===== Available data =====

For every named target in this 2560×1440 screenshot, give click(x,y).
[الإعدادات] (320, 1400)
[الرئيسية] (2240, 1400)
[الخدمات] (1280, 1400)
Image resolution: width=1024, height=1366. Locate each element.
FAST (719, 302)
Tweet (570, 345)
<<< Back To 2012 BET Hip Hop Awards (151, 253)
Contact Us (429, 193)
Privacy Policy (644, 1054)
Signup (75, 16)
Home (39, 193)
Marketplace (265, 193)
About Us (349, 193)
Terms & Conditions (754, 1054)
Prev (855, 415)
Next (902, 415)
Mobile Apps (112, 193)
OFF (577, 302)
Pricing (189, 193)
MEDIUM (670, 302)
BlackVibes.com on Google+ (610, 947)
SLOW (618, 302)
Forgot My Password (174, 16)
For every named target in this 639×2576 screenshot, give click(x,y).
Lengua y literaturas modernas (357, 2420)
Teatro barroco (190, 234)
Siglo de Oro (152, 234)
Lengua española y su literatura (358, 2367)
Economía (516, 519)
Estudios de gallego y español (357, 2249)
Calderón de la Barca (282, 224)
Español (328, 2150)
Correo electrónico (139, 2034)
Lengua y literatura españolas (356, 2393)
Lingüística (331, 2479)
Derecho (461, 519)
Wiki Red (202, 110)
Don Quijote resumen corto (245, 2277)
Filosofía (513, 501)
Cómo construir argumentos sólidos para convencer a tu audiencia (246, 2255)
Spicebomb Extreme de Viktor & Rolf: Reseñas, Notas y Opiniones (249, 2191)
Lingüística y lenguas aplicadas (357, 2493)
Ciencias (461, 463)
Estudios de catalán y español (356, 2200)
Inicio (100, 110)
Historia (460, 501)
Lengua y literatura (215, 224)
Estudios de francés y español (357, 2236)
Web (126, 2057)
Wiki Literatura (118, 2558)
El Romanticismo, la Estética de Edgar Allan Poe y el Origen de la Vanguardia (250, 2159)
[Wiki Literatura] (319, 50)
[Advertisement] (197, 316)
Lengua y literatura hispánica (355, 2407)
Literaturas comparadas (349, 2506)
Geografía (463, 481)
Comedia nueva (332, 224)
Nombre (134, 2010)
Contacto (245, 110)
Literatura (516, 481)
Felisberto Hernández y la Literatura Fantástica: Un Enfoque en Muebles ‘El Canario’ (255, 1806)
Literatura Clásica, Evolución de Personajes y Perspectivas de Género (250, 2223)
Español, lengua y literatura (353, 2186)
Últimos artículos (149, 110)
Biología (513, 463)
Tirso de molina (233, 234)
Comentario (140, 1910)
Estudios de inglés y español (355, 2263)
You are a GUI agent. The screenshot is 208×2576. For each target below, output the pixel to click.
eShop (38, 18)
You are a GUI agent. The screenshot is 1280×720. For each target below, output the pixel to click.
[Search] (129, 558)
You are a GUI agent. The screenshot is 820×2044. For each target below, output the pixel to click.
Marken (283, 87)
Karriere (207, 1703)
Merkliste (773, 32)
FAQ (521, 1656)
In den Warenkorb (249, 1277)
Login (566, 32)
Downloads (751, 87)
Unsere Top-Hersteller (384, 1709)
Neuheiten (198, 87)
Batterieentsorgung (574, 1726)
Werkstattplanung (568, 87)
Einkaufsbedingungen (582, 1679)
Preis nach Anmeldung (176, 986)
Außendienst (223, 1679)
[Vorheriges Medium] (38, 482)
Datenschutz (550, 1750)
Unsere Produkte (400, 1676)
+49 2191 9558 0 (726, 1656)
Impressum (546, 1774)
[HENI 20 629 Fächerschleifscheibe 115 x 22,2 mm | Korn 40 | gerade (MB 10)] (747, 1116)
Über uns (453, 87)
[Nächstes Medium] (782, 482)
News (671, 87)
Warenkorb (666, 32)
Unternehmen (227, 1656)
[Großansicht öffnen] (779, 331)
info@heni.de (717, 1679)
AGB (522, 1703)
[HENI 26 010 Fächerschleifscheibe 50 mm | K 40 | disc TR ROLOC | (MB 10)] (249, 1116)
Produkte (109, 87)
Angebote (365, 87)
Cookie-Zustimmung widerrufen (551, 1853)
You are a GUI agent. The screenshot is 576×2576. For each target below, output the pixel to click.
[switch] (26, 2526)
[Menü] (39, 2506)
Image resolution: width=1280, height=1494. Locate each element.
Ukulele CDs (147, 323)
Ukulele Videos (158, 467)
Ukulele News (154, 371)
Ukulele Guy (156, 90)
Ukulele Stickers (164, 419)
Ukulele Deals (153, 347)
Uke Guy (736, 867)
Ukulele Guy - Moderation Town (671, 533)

=====

Which lines above include "Image"? Show each of them by copying it.

Image resolution: width=1024, height=1366. Locate each element.
Image resolution: width=1280, height=1494. Locate each element.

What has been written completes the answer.